Temporal trends in protocol-specified adjuvant chemotherapy dosing in obese patients with breast cancer

Abstract

11055 Purpose: Dosing of breast cancer adjuvant chemotherapy in obese women varies substantially, with up to 40% of obese women receiving reduced (compared to full weight-based) doses. Such variation indicates uncertainty about best practices. This study reports changes over time in protocol-specified dose determinations in heavy patients. Methods: The National Cancer Institute database of cooperative group trials was used to identify completed clinical trials of non-myeloablative breast cancer adjuvant chemotherapy.

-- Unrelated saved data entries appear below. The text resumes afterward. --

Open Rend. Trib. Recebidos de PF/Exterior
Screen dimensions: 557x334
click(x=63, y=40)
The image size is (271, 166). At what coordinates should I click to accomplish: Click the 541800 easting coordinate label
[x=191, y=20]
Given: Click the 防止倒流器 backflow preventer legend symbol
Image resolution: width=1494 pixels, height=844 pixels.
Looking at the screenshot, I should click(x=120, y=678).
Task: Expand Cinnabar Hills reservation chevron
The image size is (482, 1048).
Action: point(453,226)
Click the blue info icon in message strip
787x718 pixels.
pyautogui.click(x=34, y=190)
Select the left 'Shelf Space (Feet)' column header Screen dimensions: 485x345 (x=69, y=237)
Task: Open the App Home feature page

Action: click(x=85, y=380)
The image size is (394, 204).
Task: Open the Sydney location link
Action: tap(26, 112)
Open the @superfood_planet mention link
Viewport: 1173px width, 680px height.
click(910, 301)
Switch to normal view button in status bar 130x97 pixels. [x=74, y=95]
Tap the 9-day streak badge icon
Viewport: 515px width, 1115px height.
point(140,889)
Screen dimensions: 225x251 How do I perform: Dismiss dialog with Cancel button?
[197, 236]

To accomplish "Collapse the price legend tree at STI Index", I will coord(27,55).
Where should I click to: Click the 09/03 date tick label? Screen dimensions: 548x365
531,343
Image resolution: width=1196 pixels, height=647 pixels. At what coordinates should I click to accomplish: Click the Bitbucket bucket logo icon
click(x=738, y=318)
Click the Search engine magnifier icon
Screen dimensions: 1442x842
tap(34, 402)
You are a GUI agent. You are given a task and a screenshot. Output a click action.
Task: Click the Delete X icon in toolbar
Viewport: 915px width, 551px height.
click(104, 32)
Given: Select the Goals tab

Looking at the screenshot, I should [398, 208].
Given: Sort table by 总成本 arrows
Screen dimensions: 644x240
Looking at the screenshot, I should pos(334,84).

Dose determinations specified in each protocol were categorized into one of four groups: 1) full weight-based dosing, 2) dose reduction in heavy patients (ideal or corrected body weight used to calculate body surface area, BSA), 3) dosing in heavy patients left to physician’s discretion, or 4) no specific instructions. Results: Of 110 eligible clinical trial protocols identified, 61 (55%) were retrieved. Of the 16 protocols initiated before 1985, 15 (94%) either did not address dose determination (n = 6) or specified dose reduction (n = 9) in heavy patients. Of the 45 protocols initiated after 1985, 26 (58%) specified full weight-based dosing, 13 (29%) specified dose reductions, 4 (9%) left dosing in heavy women to the physician’s discretion, and 3 (7%) had no specific instructions for dose determinations in heavy patients. The difference in the use of full weight based doses before and after 1985 was statistically significant (p value = 0.0003, 2-sided Fisher’s exact test). One of the cooperative groups, which contributed 10 of the 45 (22%) clinical trial protocols since 1985, specifies a maximum BSA of 2.0 m2 for cyclophosphamide and doxorubicin in all protocols. Conclusions: Over the last two decades, dose determinations in clinical trial protocols have, with the exception of one cooperative group, specified use of actual body weight. Present-day dose reductions in obese patients who are not participating in clinical trials suggest a lack of diffusion of information about optimal dosing in obesity. The continued practice of limiting the doses of cyclophosphamide and doxorubicin in patients with a BSA over 2.0 m2 in the protocols of one cooperative group may contribute to persistent uncertainty about optimal dosing in heavy patients. No significant financial relationships to disclose.